Facebook: a crisis of confidence

May 13th, 2019

Much like volcano eruptions are preceded by earthquakes, there are usually early warning tremors with crises. So: let’s start with a little quiz!

Who elected Donald Trump? The American people? Wrong! He lost to Hilary Clinton by 3 million votes.

However, Donald won the College of Electors easily, with 304 votes to 227. How did he do that?

The answer is probably Facebook and the data held on its users. The saga of Cambridge Analytica and how Facebook data has been used to help politicians target key voters is well documented.

The former CEO of Cambridge Analytica, Alexander Nix, stated seven weeks before the Trump/Clinton election that one candidate had used his company’s techniques whilst as the other hadn’t. At the time he said, ‘it will be interesting to see how it all works out’. Indeed.
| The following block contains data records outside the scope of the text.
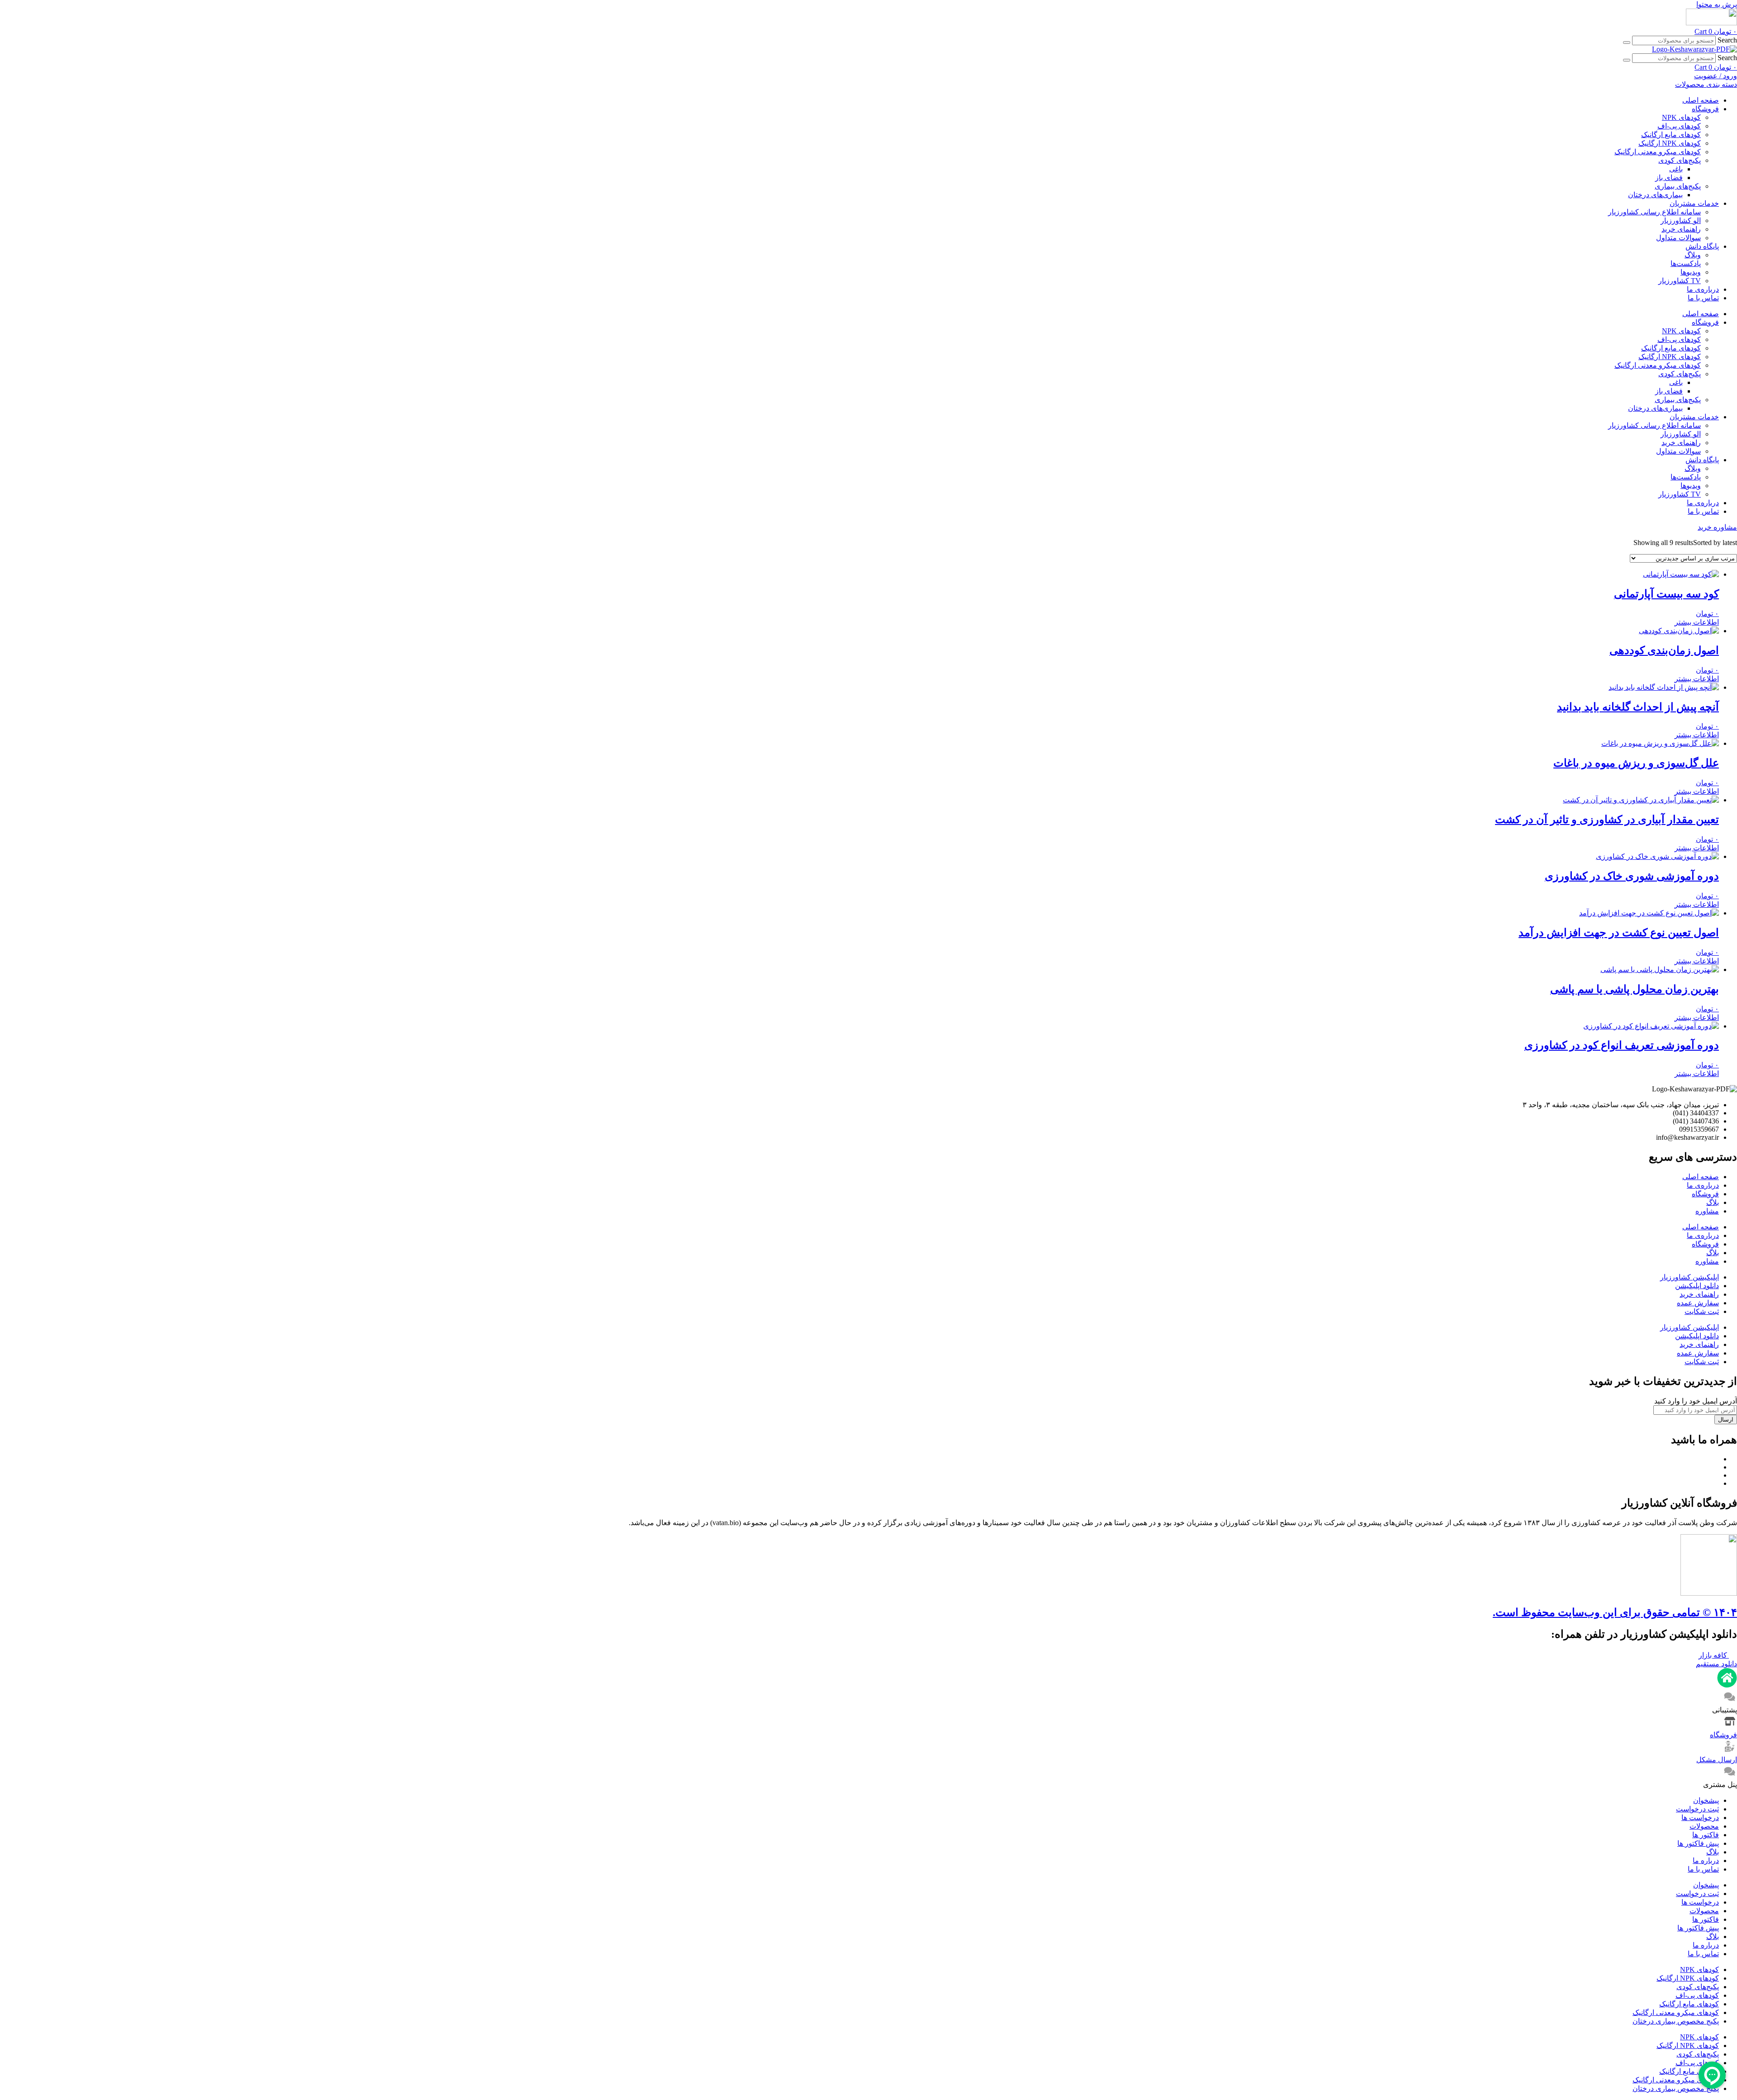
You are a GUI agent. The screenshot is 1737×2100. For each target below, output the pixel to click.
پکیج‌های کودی (1679, 160)
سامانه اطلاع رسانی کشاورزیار (1654, 212)
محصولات (1704, 1826)
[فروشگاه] (1729, 1726)
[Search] (1626, 42)
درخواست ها (1700, 1817)
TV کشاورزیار (1679, 280)
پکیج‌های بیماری (1678, 186)
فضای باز (1669, 177)
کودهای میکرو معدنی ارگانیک (1657, 152)
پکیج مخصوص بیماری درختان (1676, 2021)
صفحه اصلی (1700, 100)
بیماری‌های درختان (1655, 195)
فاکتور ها (1705, 1835)
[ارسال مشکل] (1730, 1751)
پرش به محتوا (1716, 4)
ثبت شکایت (1702, 1311)
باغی (1676, 169)
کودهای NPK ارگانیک (1669, 143)
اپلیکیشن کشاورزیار (1689, 1277)
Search (1727, 40)
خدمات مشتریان (1694, 203)
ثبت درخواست (1697, 1809)
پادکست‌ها (1686, 263)
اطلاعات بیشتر (1697, 622)
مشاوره (1707, 1211)
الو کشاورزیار (1681, 220)
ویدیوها (1690, 272)
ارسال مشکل (1716, 1759)
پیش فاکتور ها (1698, 1843)
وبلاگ (1693, 255)
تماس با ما (1703, 298)
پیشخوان (1706, 1800)
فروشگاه (1705, 109)
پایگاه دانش (1702, 246)
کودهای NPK (1681, 117)
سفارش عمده (1698, 1303)
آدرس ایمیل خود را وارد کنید (1695, 1401)
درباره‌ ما (1706, 1860)
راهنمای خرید (1681, 229)
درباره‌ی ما (1703, 289)
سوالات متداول (1678, 238)
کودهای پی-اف (1679, 126)
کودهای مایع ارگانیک (1671, 134)
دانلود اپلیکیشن (1697, 1285)
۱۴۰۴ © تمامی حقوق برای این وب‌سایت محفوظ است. (1615, 1612)
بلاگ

With the election over, Facebook’s problems were just starting. Up until then, we saw social media as a pleasant little toy: something to play with; used to keep in touch with friends and upload really bad photos.

Facebook is more than that: it’s a data goldmine, allowing for careful targeting of advertising, and – it would seem – political messages. Advertisers who are no longer needed contemplate the old adage: ‘I know that half of my advertising is wasted, but I don’t know which half.’ Now they know.

For politicians, this a dream come true! They can carefully target messages to crucial groups, such as swing voters in the key states. This means they do not waste resources on no-hopers. Is this what Donald’s team did?

If so, Facebook can claim credit for electing the president of the USA!

The crisis for Facebook started long before the 2017 US-elections: It started in 2014, when a scientist from Cambridge University developed an app called ‘this is your digital life’. This allowed hundreds of thousands of Facebook users to answer a questionnaire where the data would be used only for academic research.

The alarm bells should have resounded then.

If someone plays with your product and alters how it is used, then you should be very worried.

Listen out for those early warning signs!